I needed something to do in my spare time. Watching movies was getting boring, so a fun personal programming project seemed like a good thing to do at the time. Although I've done a few large programming projects over the past couple of years, I haven't done a major web-based programming project since mid-2001 (I've done a few smallish web-based things, but nothing that required a major backend). That's a long time in the Internet world. So this was a chance for me to roll up my sleeves and get my hands dirty with relatively new things, like CSS for layout (not just for formatting), the idea of using a blog as the main component of a site (rather than a half-forgotten tacked-on novelty, which was what my circa-2001 blog was like), etc.

Necessity?

Getting my hopelessly-outdated behemoth of a website updated and modernized was always something that was on the back of my mind.
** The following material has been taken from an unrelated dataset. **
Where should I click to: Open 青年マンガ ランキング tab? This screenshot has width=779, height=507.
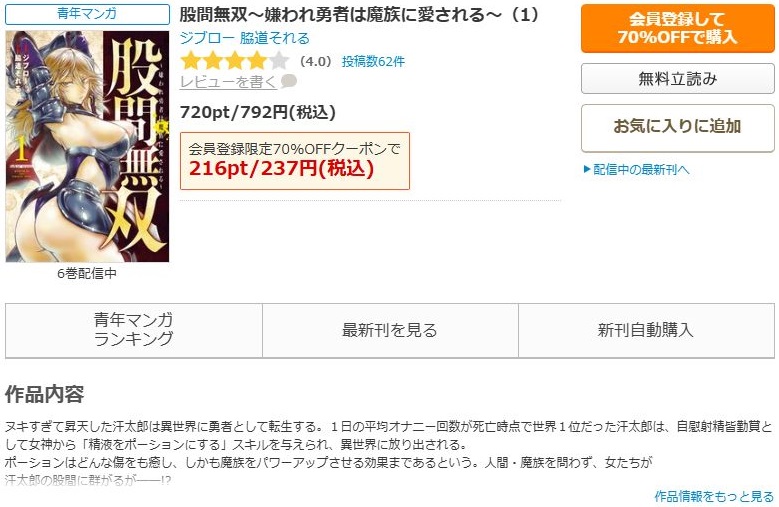[x=134, y=330]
I finally decided on just throwing the damn thing out and starting over from scratch, and using a blog as the core. Given the low volume of visitors, using a database seemed overkill. I wanted something lightweight and portable--something that I can easily throw onto just about any web server running Apache without changing much. And so I started to look at the many pre-packaged blog systems, but the few that used a non-database backend were unsuitable for me--either too ugly or didn't offer the kinds of customization and flexibility that I wanted. Ultimately, this contributed significantly to my decision to write my own blogging system.

Never say "How hard could it possibly be?"

Writing kBlog was certainly an interesting experience. I started out in late November, right before Thanksgiving. After finishing the backend and a mock-up of the layout in less than a week, I thought that this would be something that I could finish pretty quickly. Well, seeing as how it's now late January, it's not hard to see that I was a wee bit off on that estimate. Long story short, I hit a few snags, got sidetracked, and let the project collect dust on the shelf for over a month. I'll write about the development process in more depth in another post.

About kBlog

kBlog is written entirely in Perl because Perl is such a great and powerful language.* The Perl requirements are very lightweight: only the POSIX and XML::Simple modules (the latter will be removed for version 1.0) are used. Formatting is done entirely using CSS for layout (okay, that was a bitch to get right, no thanks to Microsoft). The backend data is stored in XML files, but this will change with version 1.0 (XML is used for the beta because I wanted to explore the viability of XML for storage, but it is too inefficient for my tastes). To speed things up in the unlikely event of a /.-like effect (I've actually been /.ed once, but that was also on a dedicated server and not this dinky thing sitting in my room), all served pages cached on the server side so that there is data-access and page-generation processing done only the first time a page is accessed by anyone. Whenever a change is made to the data, the cache is cleared. Since most /. effects involve only page serving and not much interaction (like comment-posting), I feel that this should be able to hold up fairly well.

* One of the things that changed since 2001 is what I call the "downfall" of Perl. It's being slowly supplanted by Python (and recently, by Ruby) as the scripting language of choice, so the reader may wonder why I stuck with a dinosaur like Perl. The first major downside to Perl is that it's difficult for people to read/parse and thus not suitable for team projects, enterprise settings, or other situations where code maintenance is important. Fortunately, I am fluent enough in Perl that I can even think in it (that's what happens when you've used a language for nearly a decade), that downside didn't affect me enough to choose another language. The other downside is that the OO component of Perl is somewhat tacked-on and a bit awkward, but there's no need for OO in a project such as this.

This entry was edited on 2006/02/16 at 02:09:31 GMT -0500.